Libin Zhu,Chaoyue Liu,Adityanarayanan Radhakrishnan,Mikhail Belkin
2024-06-06
Abstract:In this paper, we first present an explanation regarding the common occurrence of spikes in the training loss when neural networks are trained with stochastic gradient descent (SGD). We provide evidence that the spikes in the training loss of SGD are "catapults", an optimization phenomenon originally observed in GD with large learning rates in [Lewkowycz et al. 2020]. We empirically show that these catapults occur in a low-dimensional subspace spanned by the top eigenvectors of the tangent kernel, for both GD and SGD. Second, we posit an explanation for how catapults lead to better generalization by demonstrating that catapults promote feature learning by increasing alignment with the Average Gradient Outer Product (AGOP) of the true predictor. Furthermore, we demonstrate that a smaller batch size in SGD induces a larger number of catapults, thereby improving AGOP alignment and test performance.
Machine Learning,Optimization and Control
What problem does this paper attempt to address?

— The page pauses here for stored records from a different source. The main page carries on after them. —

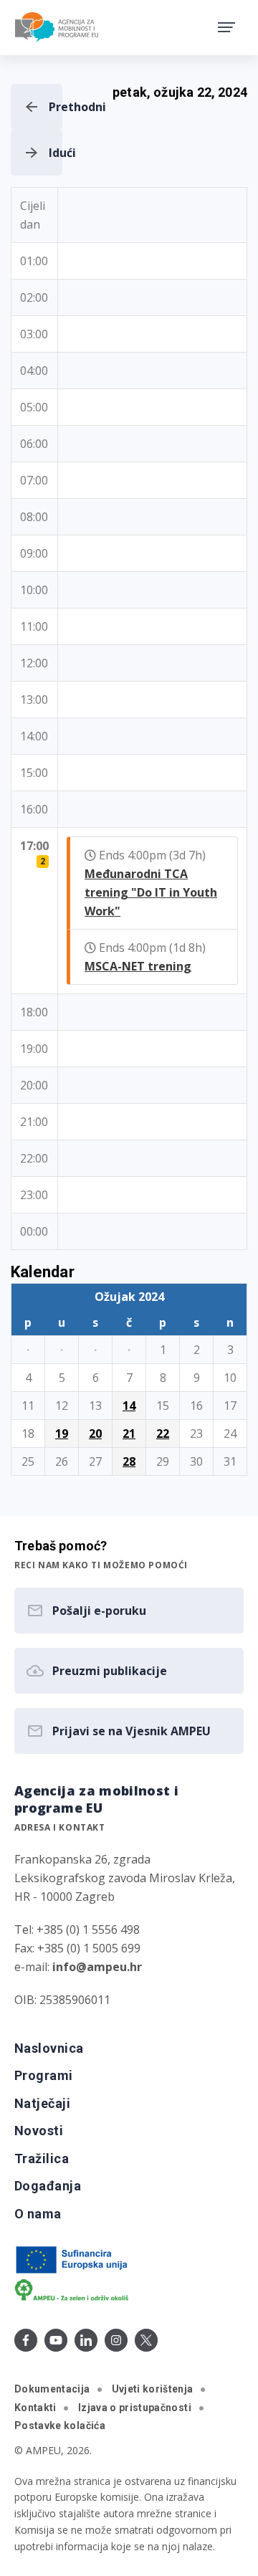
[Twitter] (146, 2340)
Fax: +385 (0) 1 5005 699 (77, 1948)
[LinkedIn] (86, 2340)
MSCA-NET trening (138, 966)
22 (162, 1433)
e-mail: (78, 1967)
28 (129, 1461)
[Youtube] (55, 2340)
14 (129, 1405)
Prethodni (55, 107)
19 (61, 1433)
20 (95, 1433)
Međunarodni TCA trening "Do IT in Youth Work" (151, 892)
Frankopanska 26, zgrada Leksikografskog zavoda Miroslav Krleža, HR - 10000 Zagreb (124, 1877)
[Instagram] (116, 2340)
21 (129, 1433)
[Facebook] (25, 2340)
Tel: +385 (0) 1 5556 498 (77, 1929)
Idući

This paper investigates the phenomenon of loss spikes in neural network training with stochastic gradient descent (SGD) and proposes that these spikes are actually manifestations of the "catapults" optimization phenomenon, which was initially observed in gradient descent (GD) with a large learning rate. The research finds that these loss spikes occur in the low-dimensional subspace of the tensor bases and are associated with better generalization capability, as they facilitate feature learning and increase the alignment between the average gradient outer product (AGOP) of the trained network and the true prediction model. The paper first demonstrates that the spikes in SGD training losses are caused by the dynamic of catapults in GD, and smaller batch sizes in SGD result in more catapults. Through experiments, it is proved that each catapult leads to a reduction in the norm of the tensor bases, consistent with observations in GD. Furthermore, the paper suggests that smaller batch sizes in SGD can increase the number of catapults, thereby improving the alignment of AGOP and testing performance. The research also discovers that catapults contribute to better generalization by enhancing feature learning, which can be quantified by the alignment between the AGOP of the trained network and the true model AGOP. The paper extends previous work and demonstrates that the testing performance continues to improve with an increase in the number of catapults in GD. Additionally, experiments with different optimization algorithms on multiple network architectures and datasets prove that AGOP alignment is an effective indicator of generalization capability. The contribution of the paper lies in connecting the seemingly unrelated issues of loss spikes in SGD training, the catapult phenomenon in GD, and the improved generalization capability of small-batch SGD, and providing experimental evidence to support these findings.